2012年3月31日土曜日

妹死す

 昨日の夕方、私の妹が死んだ。まだ五十八歳だった。
 かねて肺ガンで闘病中であったが、入院したと知らせを受けて、気軽なつもりで見舞いに行ったところ、妹はもういまわの際という感じになっていた。私が、大きな声で名前を呼ぶと、もう答えることもなにもできない状態だったが、一瞬、なにか言いたそうに口を動かしたように見えた。そして目尻から一滴の泪がスーッと流れて、まもなく息をしなくなった。私が病室に着いて僅か三分ほど後のことであった。もしかすると、妹は、私の到着を待っていてくれたのかもしれない。あの、なにか言いたそうにしたのは、
 「じゃ、さよなら、ありがとね」
 とでも言いたかったのか・・・。
 折しも私は『謹訳源氏物語』の第八巻を脱稿したところであった。
 妹は「さきく」という珍しい名前で、とても変った女の子であった。ずっと国立音大で育ってピアノをよくし、聴音や採譜などの名人でもあったし、リトミックなどもとてもうまかった。けれども、音楽の道は途中で廃し、ジャズのベース奏者米木康志君と結婚して全然違う道を歩いた。ちょうど去年の大震災の翌々日に脳腫瘍が見つかって緊急手術をしたが、その時余命半年と言われながら、一年よく闘った。その間、ただの一度も泣きもせず、愚痴もこぼさず、ただ黙々と闘病して、最後の最後まで自立して生活しながら、為すべき事はすべて為し終え、そして静かに世を去った。
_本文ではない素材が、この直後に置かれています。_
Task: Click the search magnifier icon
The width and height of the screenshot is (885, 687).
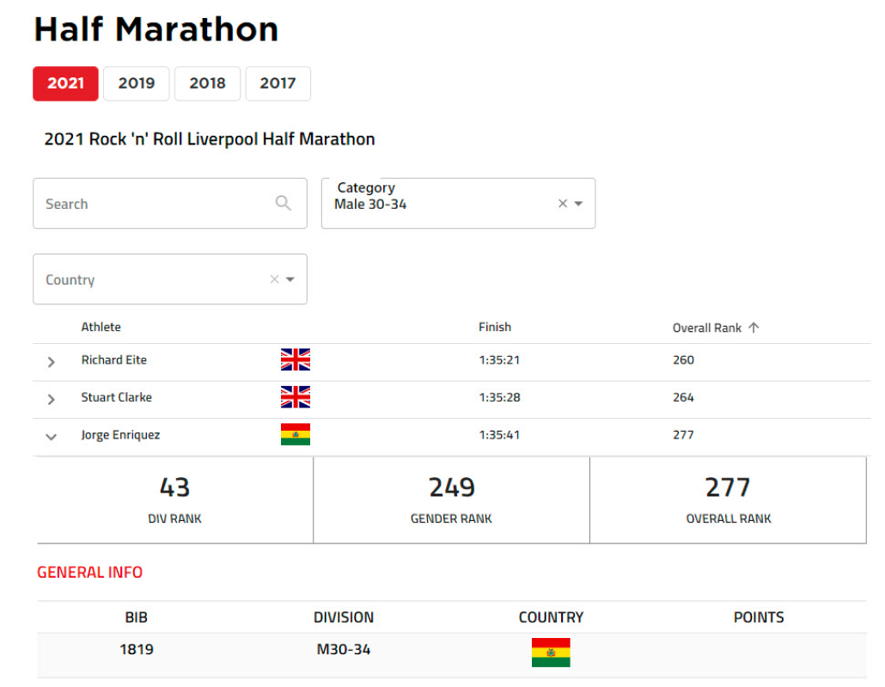Action: coord(283,203)
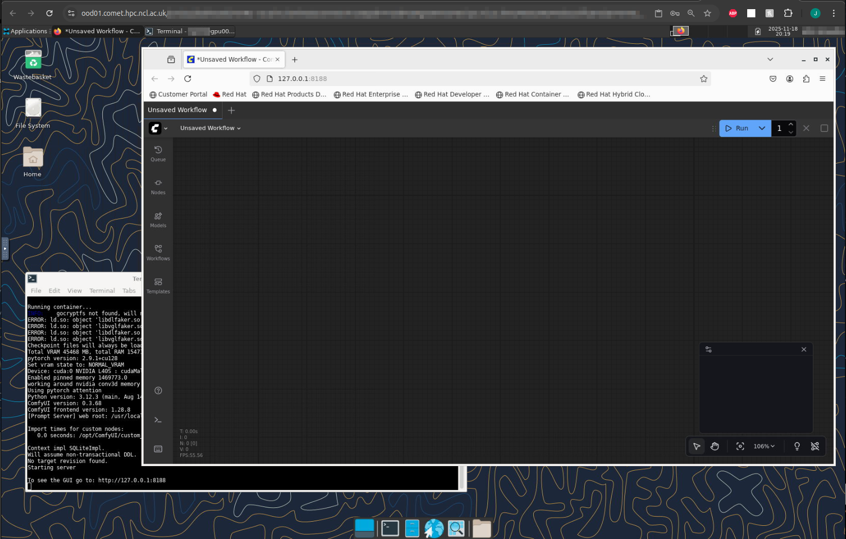The width and height of the screenshot is (846, 539).
Task: Open the help center question mark icon
Action: click(158, 391)
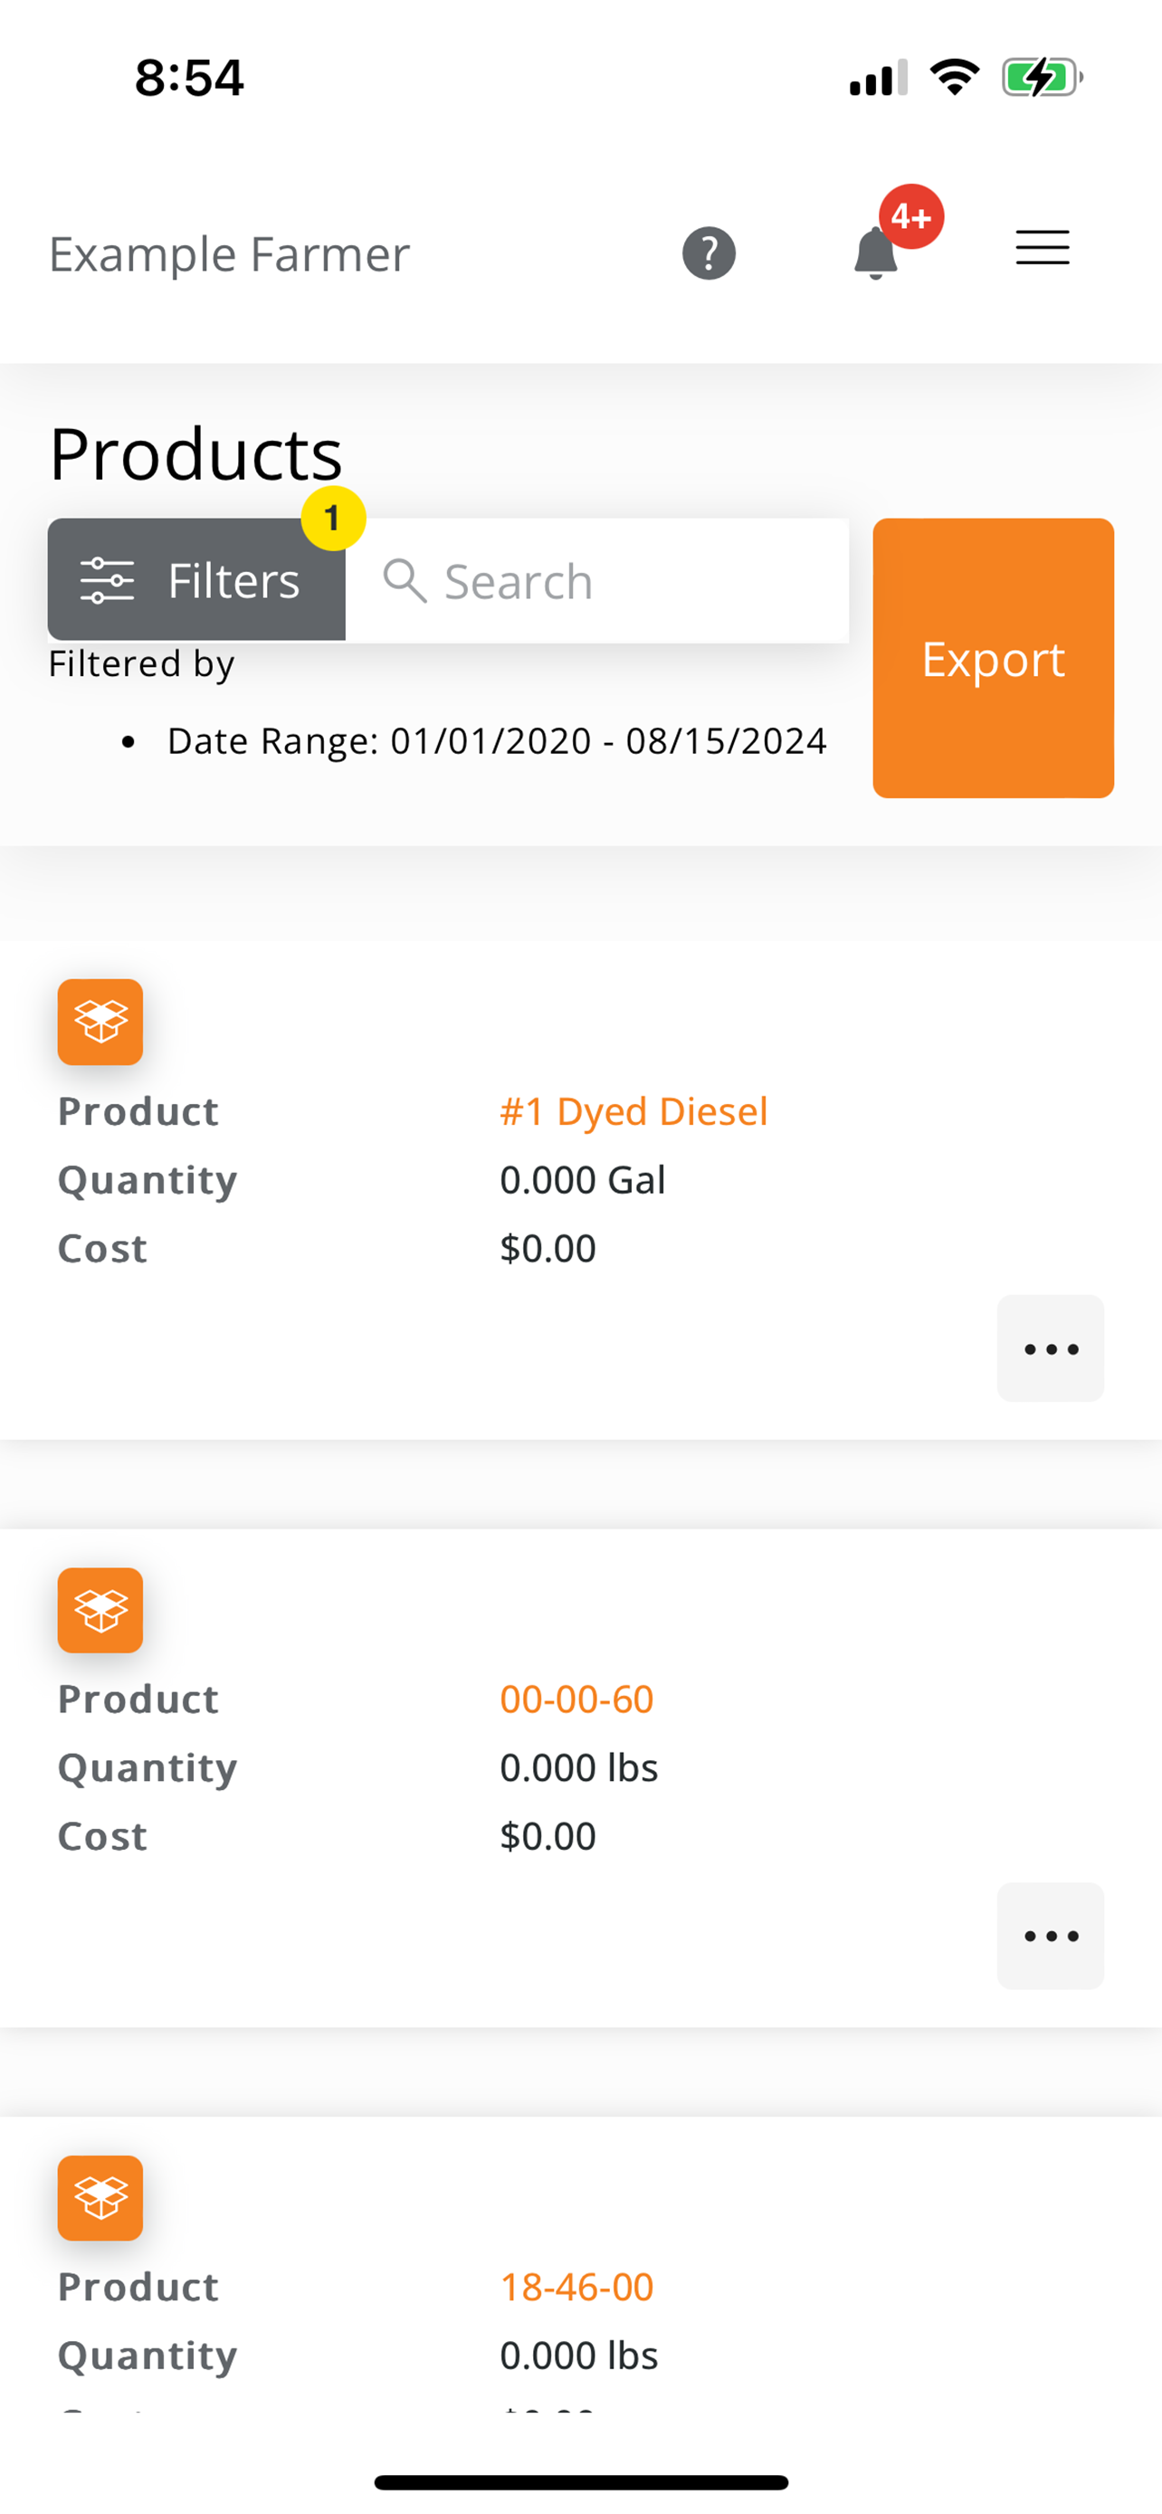Open the hamburger navigation menu
Screen dimensions: 1162x2514
coord(1042,248)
この1年間、孜々として看病介護にあたった夫の康志君の志も見事であった。妹はおそらく、すべてに感謝して世を去ったと思う。写真の真中に写っているのが妹の三歳くらいの時の写真で、左に私、右に兄、後ろに母方の祖母と母が写っている。これは、父母、母方の祖父母の眠る烏山常栄寺というお寺で撮影されたもので、妹もこのお寺に眠ることになっている。